CORD : Service-profile to platform-install migration guide


Introduction

 Due to the complexity of maintaining multiple profiles, the CORD project has eliminated running `make` targets inside of service-profile to bring up a profile.   This functionality has been moved into the `platform-install` repo, where it can be expressed in a more declarative fashion.   This allows us to better support the different profiles such as M-CORD and OpenCloud, in addition to the primary R-CORD profile.

 NOTE - before reading this, read the README.md in the `platform-install` repo, which describes the existing profile manifests, how to create a new profile manifest from scratch, and how to use ansible-playbook to start and tear down a profile.

Where is everything?

Previously in service-profile, the Makefile mechanisms (the “how”) to load a were intermixed with the profile TOSCA files (the “what”) and various other files.

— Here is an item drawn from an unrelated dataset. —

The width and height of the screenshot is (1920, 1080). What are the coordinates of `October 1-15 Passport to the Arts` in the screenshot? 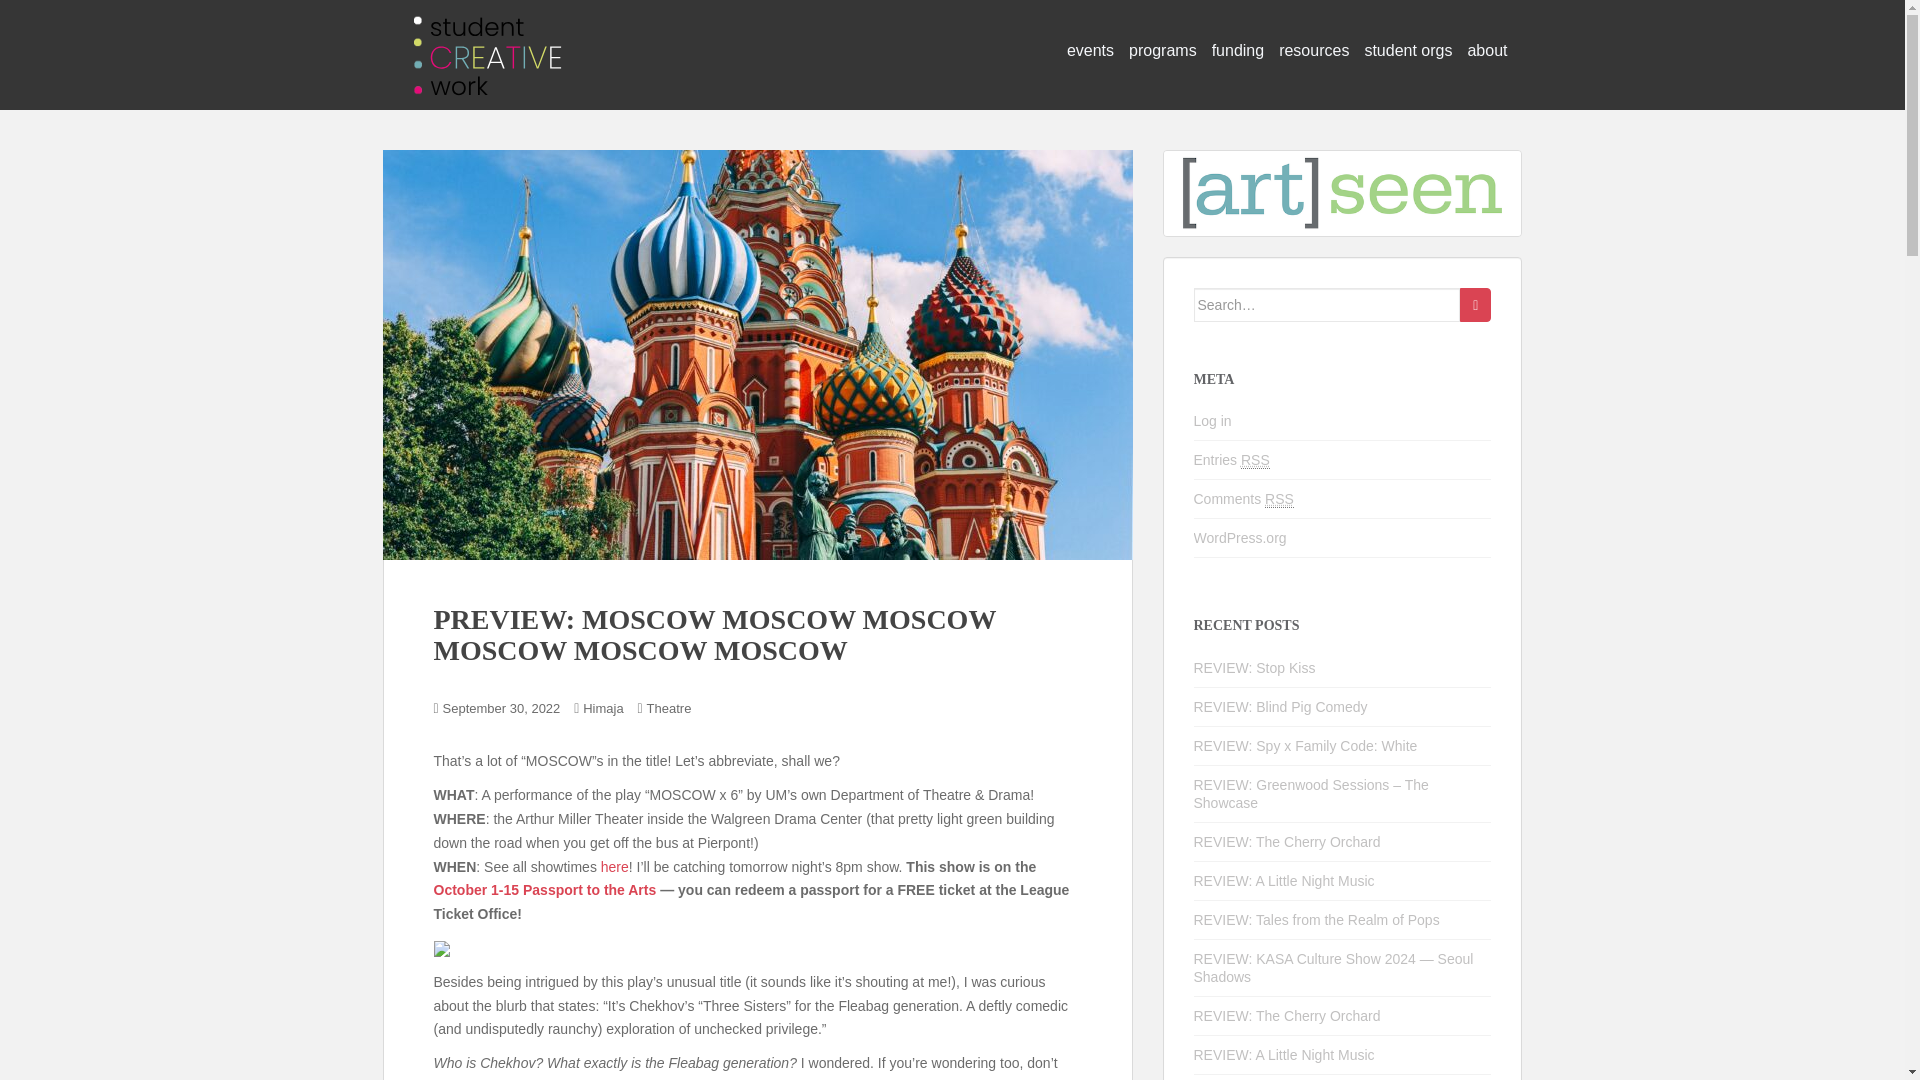 It's located at (544, 890).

The closest analogy to the Makefile is the profile_manfests/<name>.yaml file (the “profile manifest”), which has lists of services to onboard, TOSCA to run, and other variables used to configure the profile.  This also contains many similar configuration options that the Makefile contained.

The TOSCA files are now templates and live in the roles/cord-profile/templates directory.  As these may be shared between multiple profiles, use great care when modifying a template that may be used by other profiles.

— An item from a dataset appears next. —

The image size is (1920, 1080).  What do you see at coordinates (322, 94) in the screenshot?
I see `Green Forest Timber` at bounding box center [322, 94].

When the deploy-xos-playbook.yml playbook in platform-install is run, it will take the profile manifest, create a directory named `cord_profile` and generate all the templated TOSCA files that are listed in the profile manifest, create the docker compose file for bootstrapping the XOS profile, then start the bootstrap containers that bring up XOS and load the generated TOSCA.

Passwords are randomly autogenerated if you don’t set them in some other way, and stored in the platform-install/credentials directory, where the filename is the login, and the file contents is the password.  The default admin user in most profiles is xosadmin@opencord.org.

I used to…

… onboard a service during the onboarding target 

Add the service name and path to the `xos_services` array in the profile manifest.

If a SSH key or other file needs to be copied for this profile, add those to the `xos_service_sshkeys` array

… send XOS a TOSCA file with `$(RUN_TOSCA) file.yaml`

Create a template version of the TOSCA file in `roles/cord-profile/templates`, with an extension of `.yaml.j2` . If you generated this file with a script, you can use the Jinja2 template system to perform analogous steps as the script.

Some of the TOSCA templates are shared between profiles, so be careful when modifying them - if you are adding optional features, using Jinja2 to optionally include them with a conditional like `{% if … %} … {% endif %}` is recommended, then adding a default setting for the variable you’re switching on to roles/cord-profile/defaults/main.yml. Most of these variables are named `use_*`, and should usually default to being False, but enabled by setting the variable to True in your profile manifest.

Add the name of the TOSCA file (without the .j2 suffix) to the `xos_tosca_config_templates` array in the profile manifest - it will then be loaded into XOS after onboarding has occurred.

… create a non-TOSCA file with a script

Create a template version of the file in `roles/cord-profile/templates`, with an extension of `.j2`, and add it to the `xos_other_templates` array in the profile manifest.

… have a target that onboarded something after the main onboarding step

Look at the `onboard-exampleservice-playbook.yml` and the roles: `exampleservice-config` and `exampleservice-onboard` - you should create a playbook and roles similar to those.

Run the playbook with ansible-playbook after running the `deploy-xos-playbook.yml`, with the same parameters.

… run an arbitrary command(s) as a target

There’s no single solution for this. If it’s a simple command, it would be best to add it to your profile’s documentation, and run it manually.  If it’s complex, needs templated files, or other automation, make a playbook that runs roles that perform the tasks.